Recently, Ministry of Justice Digital Services made it possible to book a prison visit online. Nicole Kobilansky from the Ministry of Justice explains a bit more about the process of making sure everyone is able to access this service.
Before the new prison visit booking service launched, the only way to book a prison visit would be by receiving a Visiting Order Form from the prisoner, and then calling the prison to arrange a date and time. Seems simple enough, however the reality is that prison phone lines, which are only open for a number of hours each week, are usually so busy that getting through ends up taking days if not weeks – and results in wasted credit and immeasurable frustration.
We hoped our online request service would be an elegant solution, allowing visitors to submit requests on a desktop or mobile, any time of day, via a 5-minute transaction. However, we recognised that some people would need support using this solution.
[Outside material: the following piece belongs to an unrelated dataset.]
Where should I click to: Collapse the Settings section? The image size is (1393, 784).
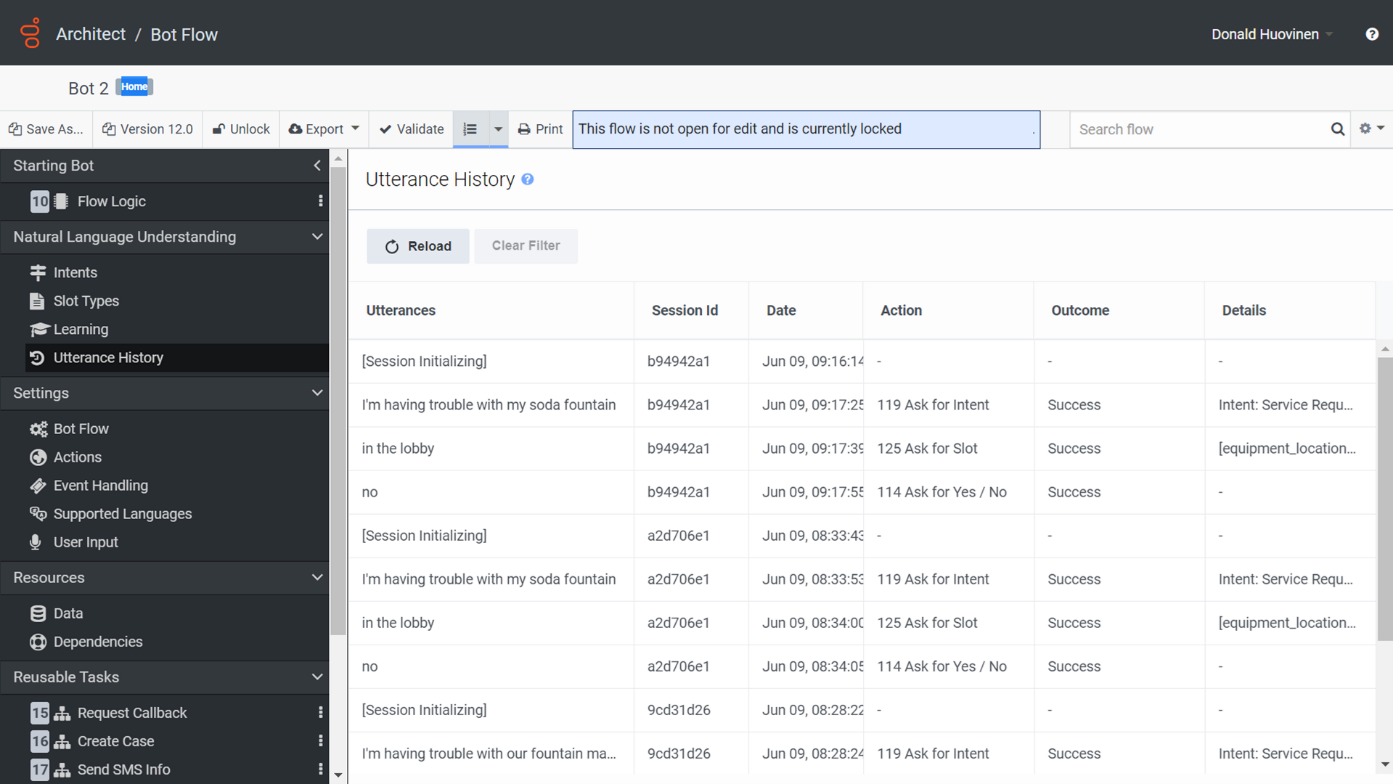coord(317,393)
During the development of the online request service, we visited the Borough charity Prisoner Friends and Families. In a morning support group, we realised some of our users had trouble with understanding the digital tool. This included problems with language, literacy or even getting access to a computer.
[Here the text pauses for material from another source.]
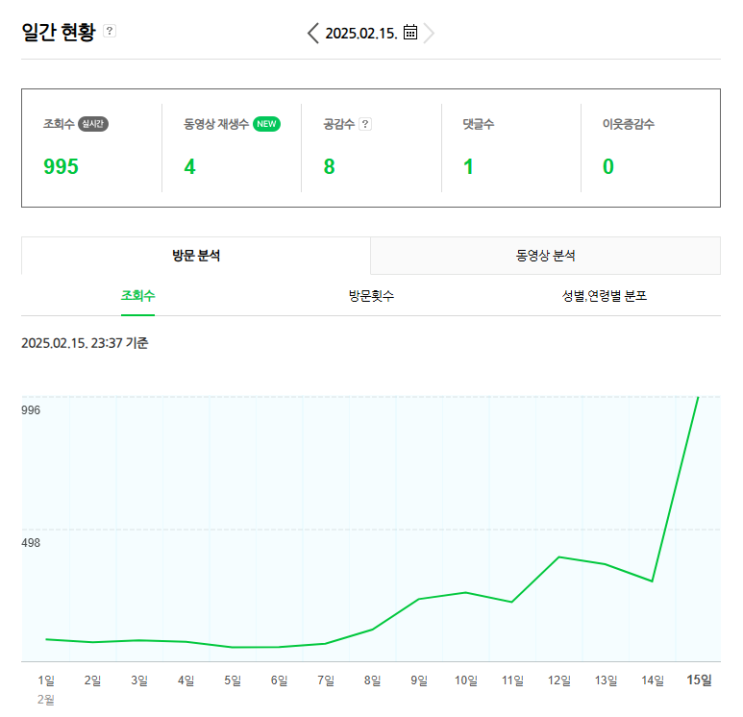Image resolution: width=743 pixels, height=717 pixels.
Task: Click the 995 view count value
Action: tap(61, 166)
We needed to do more research to understand exactly how many visitors would be able to use our digital service independently, and how many would require support to book a visit.
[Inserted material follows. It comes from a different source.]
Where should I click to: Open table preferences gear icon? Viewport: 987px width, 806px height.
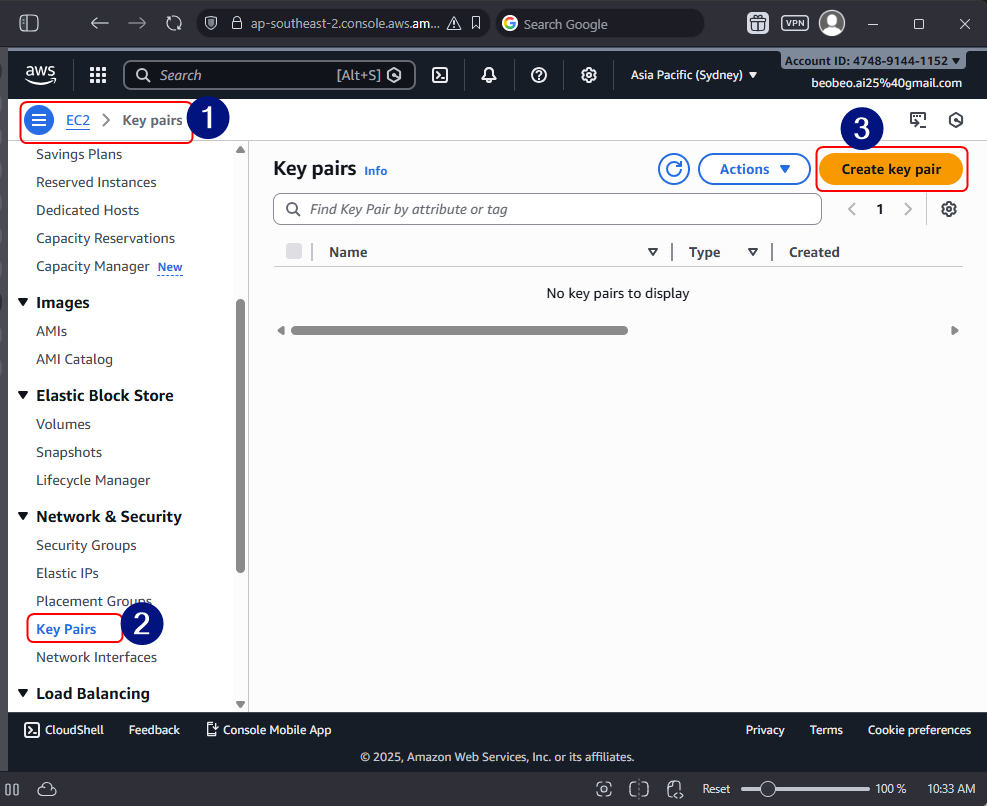tap(949, 209)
To do this we ran a 6-week phone survey on the prison booking lines. This included phone lines at local prisons (Durham, Cardiff, Aylesbury, Holloway and Pentonville) and also 1 contact centre (which covers 8 prisons in the Midlands).
At each research site the call handlers were trained to:
- direct users to the online request service
- ask users questions to identify their barriers to using the online request service
- guide a less confident user through the online request service
The survey also collected details of user satisfaction and call-wait times. Because prisons are busy and hectic places, the call handlers were provided with simple box-ticking templates for noting down calls.
Prison staff weren’t too keen on prolonging the phone calls on very busy phone lines. So, in some of the locations, in-person surveys with a clipboard had to be carried out instead.
What we found out
In total 2,248 users were surveyed. The results indicated there is potential for around 80% of callers to shift to the digital channel within the next year. 6% of users are likely to have digital inclusion needs, and 14% of users are likely to have assisted digital needs.
All the hard work paid off. We used this data to design an assisted digital service for the 20% of users who have difficulty using the digital service. When users call to book a visit, they’re first taken through a quick needs assessment to understand why they can’t use the digital service. This assessment gives information to the call handlers to help them guide callers in the best way.
If the caller has access to a computer or smartphone at that moment in their home, they can be talked through the online booking process to learn how to use it. If the caller doesn’t have any access, the call handler can book a visit for them straight away. The data from the survey also helped to understand how we can influence callers to shift to the digital channel.
Call handlers across the 95 prisons are now using this model. Insight into the service shows 40% of people are shifting to use the digital channel. Previously busy phone lines are beginning to free up which means people who are able to access the internet can book visits quickly and conveniently. Also callers with genuine needs for assistance are being transitioned into a truly assisted digital service over the phone which also helps them learn how to use the digital service next time.
We’re hoping to run a survey of callers every 6 months across all prisons so that we can continue to improve all the services.